DATA SHOWN:
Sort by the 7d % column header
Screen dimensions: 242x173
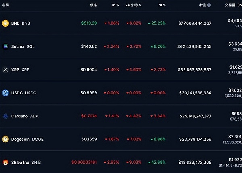(x=161, y=5)
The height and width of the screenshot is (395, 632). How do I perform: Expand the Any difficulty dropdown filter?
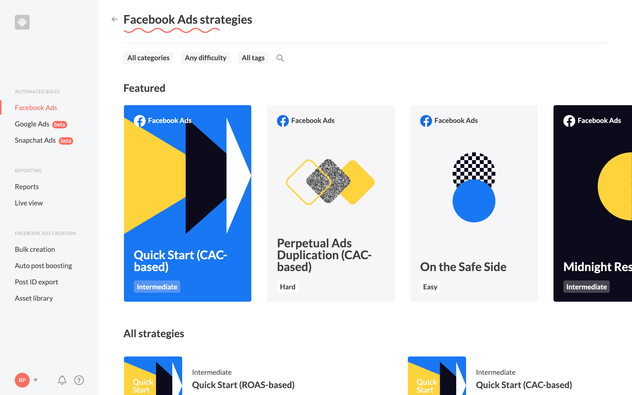pos(206,57)
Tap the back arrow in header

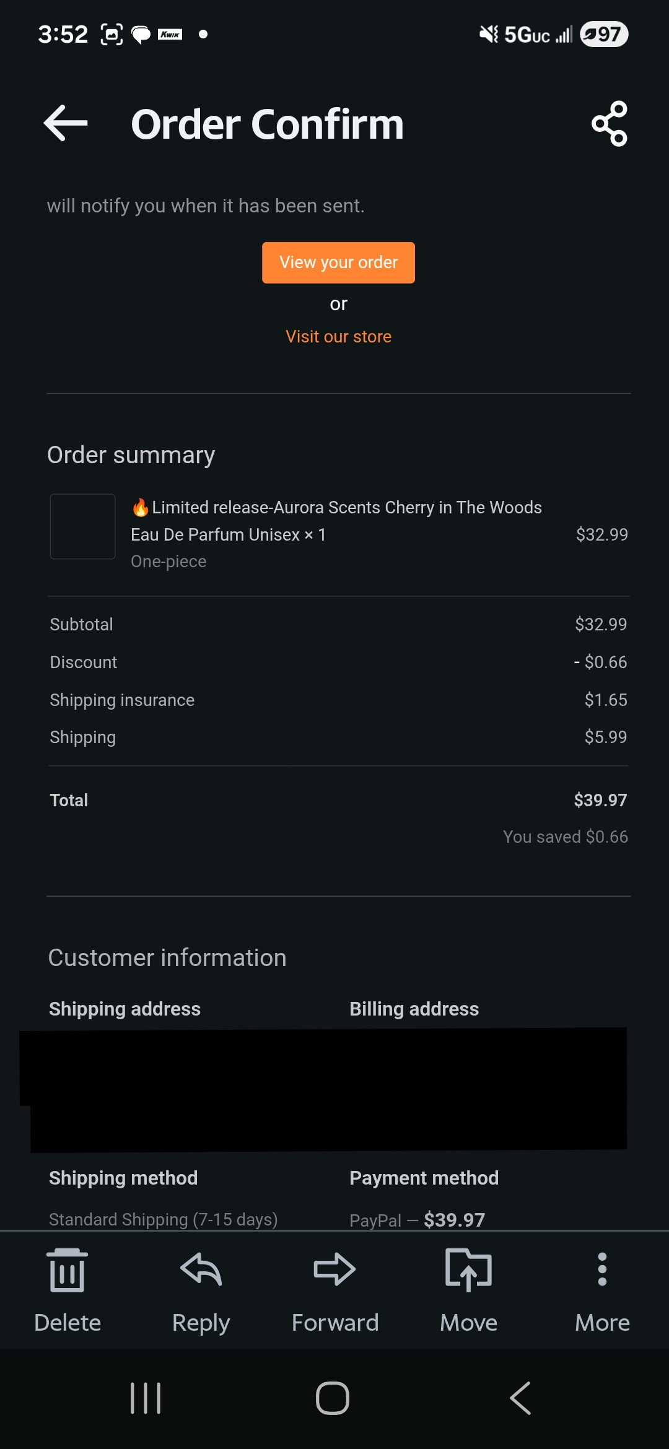(66, 123)
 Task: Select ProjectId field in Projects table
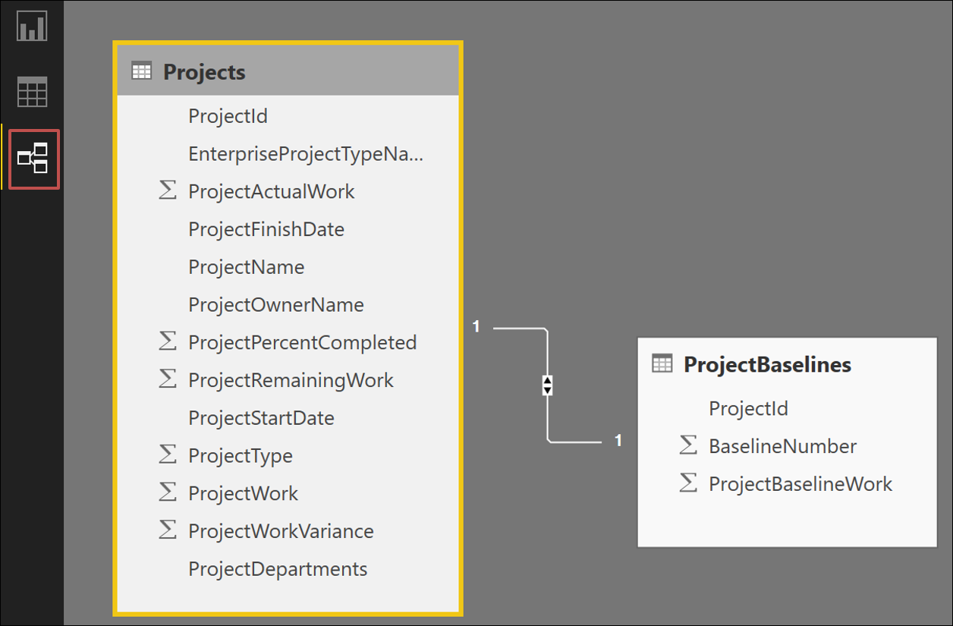(228, 116)
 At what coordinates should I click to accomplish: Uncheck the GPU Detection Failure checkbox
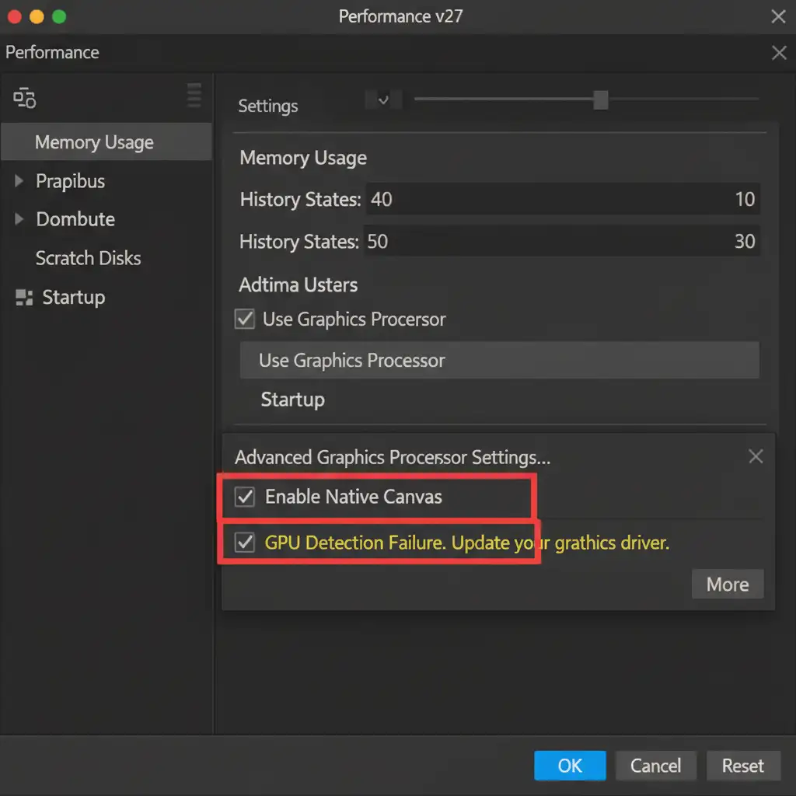(x=245, y=543)
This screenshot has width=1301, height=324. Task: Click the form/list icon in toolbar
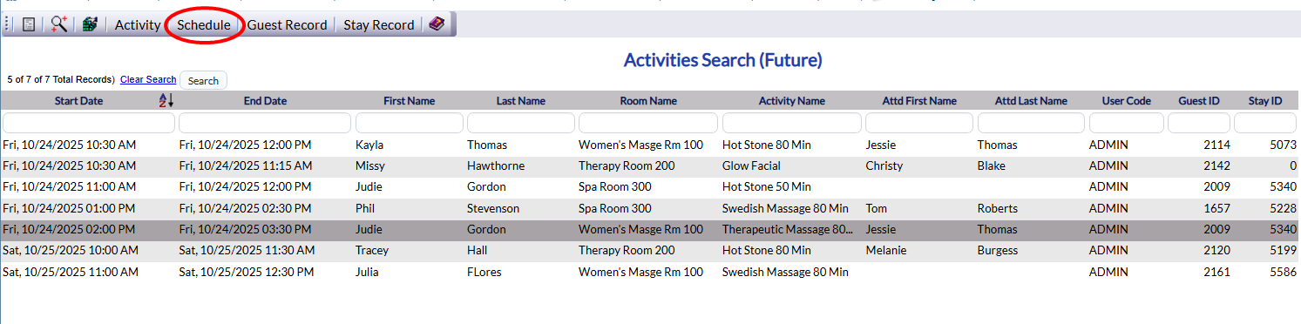click(29, 25)
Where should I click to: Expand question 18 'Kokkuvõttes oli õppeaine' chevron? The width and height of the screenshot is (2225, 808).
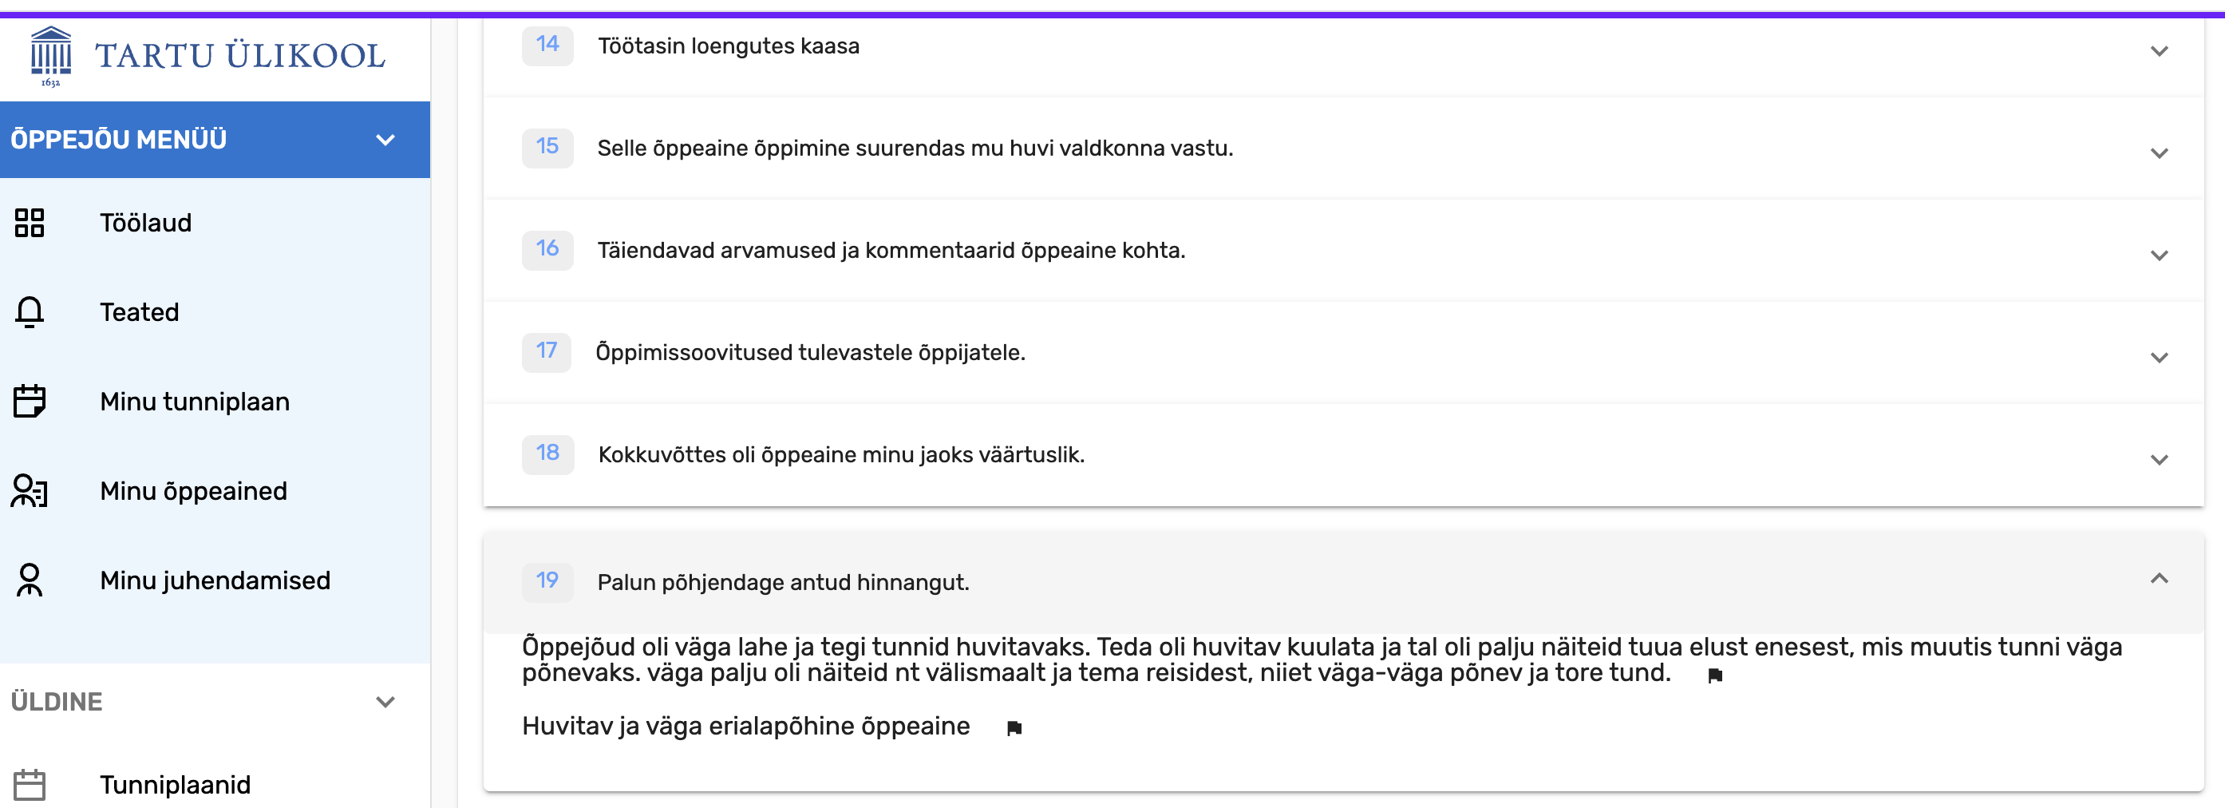point(2158,459)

YOUR INSTRUCTIONS:
Return the rows verbatim, starting at the line that contains "The height and" and ending at the last line of the rows. Leave the pictures out.

WRITTEN SOLUTION:
The height and width of the screenshot is (395, 632). How do I perform: Expand the Any difficulty dropdown filter?
pos(206,57)
Tap the back arrow in header

(66, 123)
 Task: Select ProjectId field in Projects table
(228, 116)
 At what coordinates should I click to accomplish: Uncheck the GPU Detection Failure checkbox
(x=245, y=543)
This screenshot has width=1301, height=324. Task: Click the form/list icon in toolbar
click(29, 25)
Where should I click to: Expand question 18 'Kokkuvõttes oli õppeaine' chevron? The width and height of the screenshot is (2225, 808).
point(2158,459)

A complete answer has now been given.